To start off, here is a picture of the Super Blue Blood Red Moon that I took yesterday morning. It is nowhere near as beautiful as some of the images that I saw taken by others, but it is evidence that I did take time to go out and make some pictures of a unique event. There were a few more clouds on the horizon than I expected, but with a little patience, there were some moments when it was possible to get a few pictures.
There is another story that I want to write about this morning, however.
We drove into Boise, Idaho on a hot day in July of 1985. The trip across the desert from Twin Falls in a U-Haul truck with no air conditioning, had seemed to take a lot longer than I expected. I was hot and tired. The car in which my family was traveling was pulling a trailer and I was in the U-haul with another car in tow. The car on the dolly behind the truck had a ski rack with skis on it. By the time we got the U-haul unloaded and fixed up beds for everyone to sleep on and got the U-haul and the car dolly returned, I was totally out of energy so I left the skis on the roof rack. The next day, while running errands, I met a few Boise natives who were attracted to the kind of person who would be driving around in July with skis on the roof of the car.
That fall, through connections with the skiers I had met, I headed to the Egyptian Theater for the annual showing of the latest Warren Miller ski movie. It was an annual tradition in Boise and one that I managed to make most of the ten years that we lived there. That first year, I couldn’t afford the $125 for an annual pass that year, so didn’t go to that table in the lobby of the theater, but I had my seat for the show, which in typical Warren Miller fashion, was great fun. The movie that year was titled “Steep and Deep” and it featured some really fantastic helicopter shots of incredible powder on incredible terrain. It was the first time I had seen heliskiing. There was a shot of two skiers hanging on to the skids of a helicopter and dropping off at the top of the mountain at about 25 feet above the snow.
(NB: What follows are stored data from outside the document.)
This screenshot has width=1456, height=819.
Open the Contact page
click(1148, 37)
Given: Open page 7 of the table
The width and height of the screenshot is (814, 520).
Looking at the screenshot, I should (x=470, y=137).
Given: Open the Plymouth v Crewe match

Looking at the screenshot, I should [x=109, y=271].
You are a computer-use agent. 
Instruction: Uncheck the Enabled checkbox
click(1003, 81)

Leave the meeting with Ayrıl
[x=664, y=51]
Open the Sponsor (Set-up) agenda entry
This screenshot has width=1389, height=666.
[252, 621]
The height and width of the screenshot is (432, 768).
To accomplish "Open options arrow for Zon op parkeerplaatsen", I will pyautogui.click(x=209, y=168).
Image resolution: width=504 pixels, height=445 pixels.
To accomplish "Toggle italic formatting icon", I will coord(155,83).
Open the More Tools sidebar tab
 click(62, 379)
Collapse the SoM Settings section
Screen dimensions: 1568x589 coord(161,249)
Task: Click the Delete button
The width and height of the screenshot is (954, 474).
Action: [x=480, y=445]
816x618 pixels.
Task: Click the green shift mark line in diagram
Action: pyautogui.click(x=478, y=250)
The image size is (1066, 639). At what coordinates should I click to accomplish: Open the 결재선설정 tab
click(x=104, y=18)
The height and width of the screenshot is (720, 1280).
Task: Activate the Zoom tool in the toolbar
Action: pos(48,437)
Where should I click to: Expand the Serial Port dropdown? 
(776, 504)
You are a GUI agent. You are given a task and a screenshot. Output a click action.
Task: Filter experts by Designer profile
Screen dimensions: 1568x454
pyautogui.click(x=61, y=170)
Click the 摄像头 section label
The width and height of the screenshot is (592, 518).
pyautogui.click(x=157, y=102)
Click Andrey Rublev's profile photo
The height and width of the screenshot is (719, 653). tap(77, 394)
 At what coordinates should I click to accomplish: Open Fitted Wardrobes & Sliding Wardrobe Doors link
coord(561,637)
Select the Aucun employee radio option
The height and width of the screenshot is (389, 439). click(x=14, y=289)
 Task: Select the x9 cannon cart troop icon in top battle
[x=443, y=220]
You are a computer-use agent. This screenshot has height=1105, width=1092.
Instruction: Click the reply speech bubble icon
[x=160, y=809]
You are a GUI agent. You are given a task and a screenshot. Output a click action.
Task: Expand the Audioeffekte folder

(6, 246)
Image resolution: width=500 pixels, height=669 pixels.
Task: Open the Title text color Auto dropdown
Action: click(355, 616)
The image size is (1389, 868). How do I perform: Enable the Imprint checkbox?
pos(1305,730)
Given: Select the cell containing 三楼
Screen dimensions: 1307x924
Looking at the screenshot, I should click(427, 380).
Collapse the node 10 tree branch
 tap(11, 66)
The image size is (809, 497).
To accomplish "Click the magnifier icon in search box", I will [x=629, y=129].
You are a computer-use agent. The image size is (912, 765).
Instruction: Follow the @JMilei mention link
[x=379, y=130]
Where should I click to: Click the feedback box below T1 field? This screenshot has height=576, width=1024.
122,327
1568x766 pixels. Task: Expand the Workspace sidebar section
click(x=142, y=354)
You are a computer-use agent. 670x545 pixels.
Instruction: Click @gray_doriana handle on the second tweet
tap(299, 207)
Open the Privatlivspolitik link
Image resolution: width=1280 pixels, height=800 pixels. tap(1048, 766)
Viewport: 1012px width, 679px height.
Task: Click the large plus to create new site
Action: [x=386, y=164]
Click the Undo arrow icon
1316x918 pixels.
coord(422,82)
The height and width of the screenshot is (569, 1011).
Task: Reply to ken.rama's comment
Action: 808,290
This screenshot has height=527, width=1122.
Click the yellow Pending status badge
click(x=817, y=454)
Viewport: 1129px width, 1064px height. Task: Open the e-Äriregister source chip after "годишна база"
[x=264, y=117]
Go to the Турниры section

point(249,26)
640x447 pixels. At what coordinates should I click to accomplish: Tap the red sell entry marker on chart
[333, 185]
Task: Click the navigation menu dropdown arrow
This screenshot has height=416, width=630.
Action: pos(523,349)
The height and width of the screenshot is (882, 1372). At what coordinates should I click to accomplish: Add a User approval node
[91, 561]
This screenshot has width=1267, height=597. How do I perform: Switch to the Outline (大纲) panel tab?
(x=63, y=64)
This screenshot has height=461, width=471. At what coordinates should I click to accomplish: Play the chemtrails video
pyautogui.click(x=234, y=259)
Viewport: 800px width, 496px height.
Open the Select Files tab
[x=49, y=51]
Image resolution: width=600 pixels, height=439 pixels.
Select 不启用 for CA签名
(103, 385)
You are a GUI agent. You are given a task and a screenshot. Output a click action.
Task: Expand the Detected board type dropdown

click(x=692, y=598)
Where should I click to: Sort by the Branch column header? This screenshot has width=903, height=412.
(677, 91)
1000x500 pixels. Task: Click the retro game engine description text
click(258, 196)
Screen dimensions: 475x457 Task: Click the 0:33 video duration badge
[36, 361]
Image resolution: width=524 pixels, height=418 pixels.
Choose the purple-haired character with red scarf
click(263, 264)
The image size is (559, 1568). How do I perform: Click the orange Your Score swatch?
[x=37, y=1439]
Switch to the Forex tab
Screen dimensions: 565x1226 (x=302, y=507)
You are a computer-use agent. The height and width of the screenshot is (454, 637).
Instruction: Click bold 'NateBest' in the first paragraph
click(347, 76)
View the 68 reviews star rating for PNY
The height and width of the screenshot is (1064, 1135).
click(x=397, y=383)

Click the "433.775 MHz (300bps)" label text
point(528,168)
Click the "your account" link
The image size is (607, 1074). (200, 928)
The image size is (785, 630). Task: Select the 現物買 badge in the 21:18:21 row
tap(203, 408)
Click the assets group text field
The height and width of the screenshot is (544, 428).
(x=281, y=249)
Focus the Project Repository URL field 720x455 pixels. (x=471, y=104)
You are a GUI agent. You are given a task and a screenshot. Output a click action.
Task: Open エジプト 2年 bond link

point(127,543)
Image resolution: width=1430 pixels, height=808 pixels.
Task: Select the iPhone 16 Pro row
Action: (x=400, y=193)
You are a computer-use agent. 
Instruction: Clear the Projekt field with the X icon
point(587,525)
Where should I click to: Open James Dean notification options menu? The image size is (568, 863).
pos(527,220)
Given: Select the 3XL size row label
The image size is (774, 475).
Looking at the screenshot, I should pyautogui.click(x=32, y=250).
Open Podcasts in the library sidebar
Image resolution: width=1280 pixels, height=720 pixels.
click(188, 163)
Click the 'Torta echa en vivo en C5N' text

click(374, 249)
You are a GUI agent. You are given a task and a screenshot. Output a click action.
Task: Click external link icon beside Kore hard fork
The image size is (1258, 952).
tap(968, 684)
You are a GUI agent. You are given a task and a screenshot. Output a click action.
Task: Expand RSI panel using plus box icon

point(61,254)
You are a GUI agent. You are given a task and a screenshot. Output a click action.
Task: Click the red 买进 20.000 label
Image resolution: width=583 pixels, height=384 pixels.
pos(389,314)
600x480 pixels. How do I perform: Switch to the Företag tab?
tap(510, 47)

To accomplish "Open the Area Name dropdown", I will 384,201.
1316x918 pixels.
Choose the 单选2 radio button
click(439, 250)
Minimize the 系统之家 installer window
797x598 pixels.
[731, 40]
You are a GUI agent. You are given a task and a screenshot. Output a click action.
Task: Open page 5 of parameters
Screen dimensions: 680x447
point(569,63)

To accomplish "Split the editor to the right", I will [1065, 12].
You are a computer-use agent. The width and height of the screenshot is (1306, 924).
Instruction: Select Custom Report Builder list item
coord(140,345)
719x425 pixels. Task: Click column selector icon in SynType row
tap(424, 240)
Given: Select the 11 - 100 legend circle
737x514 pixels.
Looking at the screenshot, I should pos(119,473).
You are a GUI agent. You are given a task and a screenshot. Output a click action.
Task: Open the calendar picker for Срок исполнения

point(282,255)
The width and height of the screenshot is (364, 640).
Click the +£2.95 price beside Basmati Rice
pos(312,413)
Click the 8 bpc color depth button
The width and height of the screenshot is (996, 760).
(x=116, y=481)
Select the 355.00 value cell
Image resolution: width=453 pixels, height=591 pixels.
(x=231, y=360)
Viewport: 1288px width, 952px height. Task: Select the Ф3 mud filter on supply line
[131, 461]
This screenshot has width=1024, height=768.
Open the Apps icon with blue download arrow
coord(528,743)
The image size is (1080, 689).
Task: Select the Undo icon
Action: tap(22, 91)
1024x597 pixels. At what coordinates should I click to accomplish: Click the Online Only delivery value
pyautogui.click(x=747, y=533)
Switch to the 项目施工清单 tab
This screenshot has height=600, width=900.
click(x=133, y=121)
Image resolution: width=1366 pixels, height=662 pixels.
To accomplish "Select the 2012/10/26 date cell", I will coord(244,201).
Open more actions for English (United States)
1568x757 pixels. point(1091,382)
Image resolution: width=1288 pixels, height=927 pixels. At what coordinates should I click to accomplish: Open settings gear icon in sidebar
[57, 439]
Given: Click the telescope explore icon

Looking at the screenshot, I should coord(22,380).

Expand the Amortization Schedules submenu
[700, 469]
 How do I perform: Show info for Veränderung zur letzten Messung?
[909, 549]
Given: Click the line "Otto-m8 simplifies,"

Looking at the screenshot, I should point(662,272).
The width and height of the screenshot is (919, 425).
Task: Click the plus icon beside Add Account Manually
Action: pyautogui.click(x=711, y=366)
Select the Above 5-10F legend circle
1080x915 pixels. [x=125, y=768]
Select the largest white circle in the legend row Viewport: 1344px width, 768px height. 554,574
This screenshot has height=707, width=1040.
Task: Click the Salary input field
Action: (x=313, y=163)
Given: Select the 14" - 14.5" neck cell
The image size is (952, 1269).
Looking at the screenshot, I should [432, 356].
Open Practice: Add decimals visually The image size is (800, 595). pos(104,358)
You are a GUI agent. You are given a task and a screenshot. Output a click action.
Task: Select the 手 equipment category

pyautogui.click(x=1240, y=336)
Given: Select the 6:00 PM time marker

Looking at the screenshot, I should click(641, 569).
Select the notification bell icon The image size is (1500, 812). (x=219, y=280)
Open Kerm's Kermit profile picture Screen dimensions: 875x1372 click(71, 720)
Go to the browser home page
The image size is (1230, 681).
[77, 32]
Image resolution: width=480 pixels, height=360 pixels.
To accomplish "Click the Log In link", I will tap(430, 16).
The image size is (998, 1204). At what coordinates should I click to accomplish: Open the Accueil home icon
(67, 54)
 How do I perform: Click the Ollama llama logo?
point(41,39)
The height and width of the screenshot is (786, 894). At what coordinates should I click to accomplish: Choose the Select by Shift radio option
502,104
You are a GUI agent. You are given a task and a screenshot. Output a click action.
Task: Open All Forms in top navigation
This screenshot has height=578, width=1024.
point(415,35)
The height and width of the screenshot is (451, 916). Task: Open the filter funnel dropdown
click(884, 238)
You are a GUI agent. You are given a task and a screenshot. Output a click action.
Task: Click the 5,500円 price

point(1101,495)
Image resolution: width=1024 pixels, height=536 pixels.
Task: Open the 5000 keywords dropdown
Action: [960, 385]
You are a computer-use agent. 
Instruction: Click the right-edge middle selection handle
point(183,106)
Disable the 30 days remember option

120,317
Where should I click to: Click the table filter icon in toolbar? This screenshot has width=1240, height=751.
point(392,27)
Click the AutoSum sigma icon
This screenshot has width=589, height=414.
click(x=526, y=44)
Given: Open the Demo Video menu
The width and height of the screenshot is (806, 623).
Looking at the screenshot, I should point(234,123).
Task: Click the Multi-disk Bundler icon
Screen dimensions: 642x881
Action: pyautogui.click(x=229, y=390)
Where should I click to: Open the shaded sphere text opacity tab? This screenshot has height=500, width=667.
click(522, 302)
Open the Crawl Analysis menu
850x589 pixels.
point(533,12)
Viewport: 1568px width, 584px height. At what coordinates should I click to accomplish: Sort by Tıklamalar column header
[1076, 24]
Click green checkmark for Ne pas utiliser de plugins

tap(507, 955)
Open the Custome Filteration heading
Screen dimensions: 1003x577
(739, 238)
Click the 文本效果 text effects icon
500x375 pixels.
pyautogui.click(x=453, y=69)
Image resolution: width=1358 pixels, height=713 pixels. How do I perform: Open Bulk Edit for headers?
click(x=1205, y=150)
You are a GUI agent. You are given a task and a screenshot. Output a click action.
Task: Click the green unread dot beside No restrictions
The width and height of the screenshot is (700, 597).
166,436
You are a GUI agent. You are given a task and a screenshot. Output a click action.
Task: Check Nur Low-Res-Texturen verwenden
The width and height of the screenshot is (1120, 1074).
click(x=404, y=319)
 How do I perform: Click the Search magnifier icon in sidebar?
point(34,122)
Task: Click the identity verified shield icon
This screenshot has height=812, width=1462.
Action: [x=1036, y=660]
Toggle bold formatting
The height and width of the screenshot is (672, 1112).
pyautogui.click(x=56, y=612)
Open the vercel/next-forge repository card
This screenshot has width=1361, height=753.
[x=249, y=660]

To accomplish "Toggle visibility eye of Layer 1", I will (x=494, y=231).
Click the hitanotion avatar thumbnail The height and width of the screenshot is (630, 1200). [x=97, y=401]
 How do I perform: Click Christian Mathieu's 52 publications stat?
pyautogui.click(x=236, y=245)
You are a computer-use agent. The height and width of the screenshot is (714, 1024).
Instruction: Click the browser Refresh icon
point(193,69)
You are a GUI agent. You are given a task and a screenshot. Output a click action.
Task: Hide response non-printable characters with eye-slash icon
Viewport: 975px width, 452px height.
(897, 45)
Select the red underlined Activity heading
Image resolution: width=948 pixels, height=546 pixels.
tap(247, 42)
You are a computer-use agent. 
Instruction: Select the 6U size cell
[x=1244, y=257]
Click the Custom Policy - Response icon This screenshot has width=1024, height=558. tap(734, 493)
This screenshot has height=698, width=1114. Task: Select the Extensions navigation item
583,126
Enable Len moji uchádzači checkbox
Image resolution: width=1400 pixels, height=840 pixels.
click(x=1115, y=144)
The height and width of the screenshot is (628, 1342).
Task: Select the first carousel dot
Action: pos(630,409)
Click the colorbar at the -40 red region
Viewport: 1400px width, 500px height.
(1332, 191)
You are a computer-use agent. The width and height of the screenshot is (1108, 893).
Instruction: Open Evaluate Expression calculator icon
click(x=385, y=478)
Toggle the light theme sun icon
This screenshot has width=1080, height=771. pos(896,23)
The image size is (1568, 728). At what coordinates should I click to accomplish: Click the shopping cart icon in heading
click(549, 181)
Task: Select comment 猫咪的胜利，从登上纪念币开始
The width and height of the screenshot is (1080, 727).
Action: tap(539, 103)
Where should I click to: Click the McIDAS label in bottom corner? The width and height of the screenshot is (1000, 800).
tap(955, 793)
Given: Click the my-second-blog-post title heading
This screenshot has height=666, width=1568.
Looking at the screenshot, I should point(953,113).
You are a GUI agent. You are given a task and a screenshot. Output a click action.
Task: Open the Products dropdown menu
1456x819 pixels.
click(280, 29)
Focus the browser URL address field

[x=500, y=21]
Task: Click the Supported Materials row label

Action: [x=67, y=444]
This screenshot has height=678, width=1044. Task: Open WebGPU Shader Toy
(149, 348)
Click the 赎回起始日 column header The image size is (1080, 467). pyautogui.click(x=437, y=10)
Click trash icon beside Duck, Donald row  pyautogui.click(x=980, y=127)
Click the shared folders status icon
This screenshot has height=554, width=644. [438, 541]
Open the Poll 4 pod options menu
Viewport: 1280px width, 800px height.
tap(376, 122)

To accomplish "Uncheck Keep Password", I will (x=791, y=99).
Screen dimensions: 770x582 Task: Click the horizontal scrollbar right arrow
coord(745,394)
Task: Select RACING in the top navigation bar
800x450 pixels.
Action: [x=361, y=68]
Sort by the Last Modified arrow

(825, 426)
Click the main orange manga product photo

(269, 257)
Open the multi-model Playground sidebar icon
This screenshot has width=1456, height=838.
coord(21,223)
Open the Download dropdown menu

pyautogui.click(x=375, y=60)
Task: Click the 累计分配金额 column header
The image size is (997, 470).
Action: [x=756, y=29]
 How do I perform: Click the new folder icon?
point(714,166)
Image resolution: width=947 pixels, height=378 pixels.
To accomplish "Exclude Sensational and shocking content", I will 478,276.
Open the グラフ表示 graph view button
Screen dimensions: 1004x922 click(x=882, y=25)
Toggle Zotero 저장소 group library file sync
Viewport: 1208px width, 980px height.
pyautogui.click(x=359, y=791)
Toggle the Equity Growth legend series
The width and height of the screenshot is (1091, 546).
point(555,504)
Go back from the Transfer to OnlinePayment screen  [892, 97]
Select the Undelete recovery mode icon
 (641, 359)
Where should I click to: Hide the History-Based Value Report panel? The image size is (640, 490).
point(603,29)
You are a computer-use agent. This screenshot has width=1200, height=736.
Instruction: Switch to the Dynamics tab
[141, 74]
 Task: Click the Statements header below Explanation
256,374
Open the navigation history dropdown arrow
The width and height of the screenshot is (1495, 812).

As is typical for a Warren Miller film, there were plenty of spectacular wipe outs with ski equipment spread all over the hill and a few dramatic collisions with trees and other objects. There were some shots of pretty crazy stuff, like a guy skiing under the belly of a horse. That was the thing about Warren Miller’s annual ski films. They kept you entertained all the way through a feature-length production.
Also typical of the movies was a collection of clips of people falling off of ski lifts. One of the things that Warren Miller used to say was, “A rope tow is a mechanical device designed to make me look like a fool. A chair lift is a mechanical device designed to make me look like a complete fool.”
We laughed and gasped and enjoyed the film. And for the rest of that decade I made it almost every year to the annual showing of the movie. Most years I had my money for my annual ski pass as well.
What I didn’t know at the time is that Warren Miller was already pulling back from the intensity of making a feature-length film every year. He served as executive director of his films only through Winter Heat in 1987, though he was the narrator of the films through the 2004 feature.
Warren Miller made his first feature film over the winter of 1949-1950 while living in a camper trailer in the parking lot of the Sun Valley Ski Resort. They were so short of money that they made tomato soup out of water and ketchup packets from the ski lodge. They couldn’t afford the ski passes, which were less than $10 per day, so they bribed lift attendants with beer to get to the top of the mountain to film. Miller couldn’t afford a sound studio and he couldn’t afford a distribution network, so he hand carried copies of the film from theater to theater throughout the west and stood off to the side and narrated the film live. There weren’t that many showings in 1950.
35 years later, the annual Warren Miller ski film was a well entrenched tradition with product placements, sponsors, and really good sound.
Warren Miller produced 38 annual feature-length films and continued to participate by narrating films through the 55th movie. His company continues to produce films and he was around and participating through the 2017 film, “Line of Descent.” That’s 68 feature length films in 68 years. It is, by any standard, an impressive run not matched by any other film maker.
Warren Miller was 95 when he died on January 24 at his home on Orcas Island off the coast of Washington. Along the way he managed to write and publish at last half dozen books as well as his amazing catalogue of films.
The world has changed. Ski racks no longer clamp to the rain gutters of cars, replaced by rack systems that cost more than an entire set of ski equipment used to cost. And those 210 cm telemarking skis that I used to pack around look outrageously long compared to the curvy skis used by downhill skiers today. And I’m a bit older and a bit stiffer and don’t shred the bumps like I used to. A half day of skiing leaves me a bit stiff and cramped. But I still remember the freedom that skiing gives and the culture of people who enjoy being out of doors, breathing fresh air and experiencing winter in its fullness.
So I didn’t want to let Warren Miller’s passing occur without a mention. He inspired a lot of us for a lot of years and added joy to our lives. His films continue to be worth watching.
Besides, when you need a pick up, you can always search YouTube for “Warren Miller ski lift bloopers” for a good laugh.